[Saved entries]
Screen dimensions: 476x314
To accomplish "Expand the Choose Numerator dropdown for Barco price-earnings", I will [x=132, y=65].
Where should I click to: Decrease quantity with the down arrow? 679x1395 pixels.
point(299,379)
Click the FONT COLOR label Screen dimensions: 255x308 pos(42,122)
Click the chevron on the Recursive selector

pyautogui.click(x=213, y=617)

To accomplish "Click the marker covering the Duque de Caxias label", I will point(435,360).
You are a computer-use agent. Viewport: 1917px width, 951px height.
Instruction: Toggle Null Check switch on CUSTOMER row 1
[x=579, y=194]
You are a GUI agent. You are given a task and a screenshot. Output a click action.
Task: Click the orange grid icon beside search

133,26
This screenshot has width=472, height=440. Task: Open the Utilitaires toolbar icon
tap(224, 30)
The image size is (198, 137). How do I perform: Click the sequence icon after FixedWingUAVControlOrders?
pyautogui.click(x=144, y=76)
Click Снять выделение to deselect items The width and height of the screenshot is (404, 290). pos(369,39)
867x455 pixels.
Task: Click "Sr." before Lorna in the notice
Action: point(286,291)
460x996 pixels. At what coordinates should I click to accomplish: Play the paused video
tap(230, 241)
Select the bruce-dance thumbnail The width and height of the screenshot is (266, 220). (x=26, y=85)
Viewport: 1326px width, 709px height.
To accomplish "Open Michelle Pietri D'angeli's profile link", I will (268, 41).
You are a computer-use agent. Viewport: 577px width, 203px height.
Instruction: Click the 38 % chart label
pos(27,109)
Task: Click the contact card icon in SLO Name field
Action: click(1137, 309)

* **TASK BRIEF**
Whenever a line of the data includes "computer", copy that line.

* **TASK OUTPUT**
You are a computer-use agent. Viewport: 1917px width, 951px height.
You are a computer-use agent. Viewport: 577px width, 203px height.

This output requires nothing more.